The God of Small Things By Arundhati Roy - When her relationship with Velutha gets exposed by Velutha's father, Vellya Paapen, Ammu is locked in her room and Velutha is banished. In a fit of rage, Ammu blames the twins for her misfortune and calls them "millstones around her neck." Distraught, Estha and Rahel decide to escape. Their cousin, Sophie also joins them. During the night, as they try to reach the History House, an abandoned house across the river, their boat capsizes and Sophie drowns. When Margaret and Chacko return from a trip where they had gone to arrange Margaret's and Sophie's return trips, they see Sophie's corpse laid out on the sofa.

Baby Kochamma goes to the police and accuses Velutha of being responsible for Sophie's death. A group of policemen hunt Velutha down, savagely beat him for crossing caste lines, and arrest him on the brink of death.

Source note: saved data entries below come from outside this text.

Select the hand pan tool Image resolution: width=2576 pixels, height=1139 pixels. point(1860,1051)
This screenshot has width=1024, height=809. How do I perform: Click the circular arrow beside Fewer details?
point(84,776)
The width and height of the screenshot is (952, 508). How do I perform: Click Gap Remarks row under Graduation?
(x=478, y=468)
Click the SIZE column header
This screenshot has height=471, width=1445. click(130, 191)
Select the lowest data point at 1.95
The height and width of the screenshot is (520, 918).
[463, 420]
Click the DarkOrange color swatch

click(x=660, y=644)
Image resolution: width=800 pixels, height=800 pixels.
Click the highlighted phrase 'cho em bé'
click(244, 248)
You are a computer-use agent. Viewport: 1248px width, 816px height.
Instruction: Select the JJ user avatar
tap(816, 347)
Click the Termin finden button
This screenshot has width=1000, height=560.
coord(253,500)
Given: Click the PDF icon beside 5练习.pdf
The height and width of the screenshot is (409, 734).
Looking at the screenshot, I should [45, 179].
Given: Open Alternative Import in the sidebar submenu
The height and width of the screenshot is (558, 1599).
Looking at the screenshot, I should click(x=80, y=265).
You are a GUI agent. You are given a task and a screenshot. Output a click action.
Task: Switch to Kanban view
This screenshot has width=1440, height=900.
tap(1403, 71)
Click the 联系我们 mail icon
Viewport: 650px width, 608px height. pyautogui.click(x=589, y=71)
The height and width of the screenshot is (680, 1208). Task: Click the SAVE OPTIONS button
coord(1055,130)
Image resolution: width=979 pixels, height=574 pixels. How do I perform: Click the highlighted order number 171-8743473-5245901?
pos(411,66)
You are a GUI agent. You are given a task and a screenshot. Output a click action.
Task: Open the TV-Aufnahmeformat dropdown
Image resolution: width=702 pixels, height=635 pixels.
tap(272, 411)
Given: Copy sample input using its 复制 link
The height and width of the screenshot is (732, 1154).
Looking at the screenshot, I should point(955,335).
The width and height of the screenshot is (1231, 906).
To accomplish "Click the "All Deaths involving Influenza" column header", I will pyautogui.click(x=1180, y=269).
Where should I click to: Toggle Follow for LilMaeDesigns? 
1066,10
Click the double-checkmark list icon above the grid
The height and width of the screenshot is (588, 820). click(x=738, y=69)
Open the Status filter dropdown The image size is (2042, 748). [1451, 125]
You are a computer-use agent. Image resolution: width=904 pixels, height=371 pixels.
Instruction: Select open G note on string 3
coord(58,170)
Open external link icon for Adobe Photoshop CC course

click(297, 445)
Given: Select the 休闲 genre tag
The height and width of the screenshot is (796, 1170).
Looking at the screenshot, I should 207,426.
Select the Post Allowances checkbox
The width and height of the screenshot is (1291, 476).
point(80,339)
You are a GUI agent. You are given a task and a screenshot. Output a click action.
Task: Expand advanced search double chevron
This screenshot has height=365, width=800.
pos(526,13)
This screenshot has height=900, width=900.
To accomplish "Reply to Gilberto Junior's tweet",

The God of Small Things By Arundhati Roy -The twins, huddling in the abandoned house, witness the horrific scene. Later, when they reveal the truth to the chief of police Thomas Mathew, he is alarmed. Not unknown to the fact that Velutha is a Communist, he is afraid that if word gets out that the arrest and beating were wrongful, it will cause unrest among the local Communists led by Comrade K.N.M Pillai. Mathew threatens to hold Baby Kochamma responsible for falsely accusing Velutha. To save herself, Baby Kochamma tricks Estha and Rahel into believing that the two of them would be implicated as having murdered Sophie out of jealousy and would surely be incarcerated with Ammu. She thus convinces them to lie to the inspector that Velutha had abducted them and had murdered Sophie. Velutha dies of his injuries overnight.

After Sophie's funeral, Ammu goes to the police to tell the truth about her relationship with Velutha. Afraid of being exposed, Baby Kochamma convinces Chacko that Ammu and the twins were responsible for his daughter's death. Chacko kicks Ammu out of the house and forces her to send Estha to live with his father. Estha never sees Ammu again. Ammu dies alone in a motel a few years later at the age of 31.

The God of Small Things By Arundhati Roy - After a turbulent childhood and adolescence in India, Rahel gets married and goes to America. There, she divorces before returning to Ayemenem after years of working dead-end jobs. Estha and Rahel, now 31, are reunited for the first time since they were children. They had been haunted by their guilt and their grief-ridden pasts. Toward the end of the novel, Estha and Rahel engage in incestuous sex, and it's said that "what they shared that night was not happiness, but hideous grief." The novel comes to an end with a nostalgic recounting of Ammu and Velutha's love affair.